The securities class action suit, filed in the U.S. District Court for Massachusetts in 2010, accused Boston Scientific, former CEO James Tobin, his replacement Ray Elliott, and then-COO Sam Leno of hiding Guidant’s problems between April 20, 2009, and March 12, 2010. Citing SEC filings and statements the executives made in press releases and during conference calls with analysts, the suit accused the company and its executives of making calculated, falsely rosy statements about the CRM division designed to artificially boost Boston Scientific’s share prices.
The suit also cites the November 2009 departure of the CRM division’s senior sales and marketing executive, William McConnell Jr., and Elliott’s move to cashier several BoSci sales staff and managers from its CRM division in Minnesota.
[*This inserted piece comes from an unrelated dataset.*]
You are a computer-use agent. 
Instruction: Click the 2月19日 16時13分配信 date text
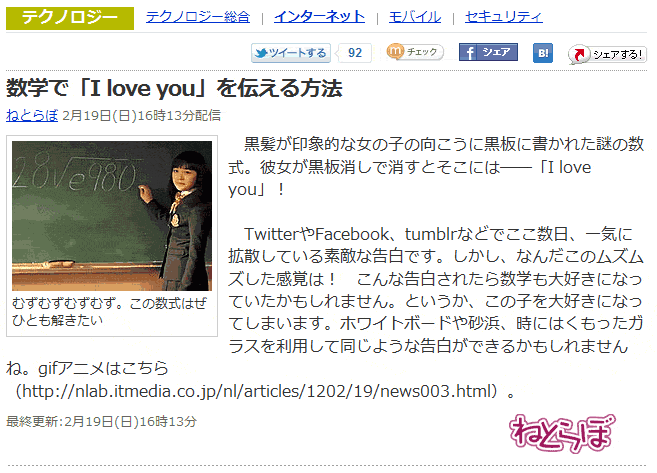141,115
The U.S. Court of Appeals for the 1st Circuit affirmed a lower court’s decision to dismiss the case on the grounds that the plaintiffs failed to prove either that the allegedley misleading statements had a material effect on Boston Scientific’s share price and that the statements were intended to deceive investors.
"Thus, when Elliott spoke blandly but favorably in January 2010 of the strength of the company’s sales force, the facts pled had to provide a clear indication that he was either dishonest or reckless in not mentioning the defection of up to 10 salespeople to a competitor," the appeals court ruled. "In cases where we have found the pleading standard satisfied, the complaint often contains clear allegations of admissions, internal records or witnessed discussions suggesting that at the time they made the statements claimed to be misleading, the defendant officers were aware that they were withholding vital information or at least were warned by others that this was so. No such direct evidence is pled in the complaint here. The plaintiffs do not identify any other basis for imputing such wrongful intent, nor was the omitted information of such powerful importance that wrongful intent can reasonably be inferred."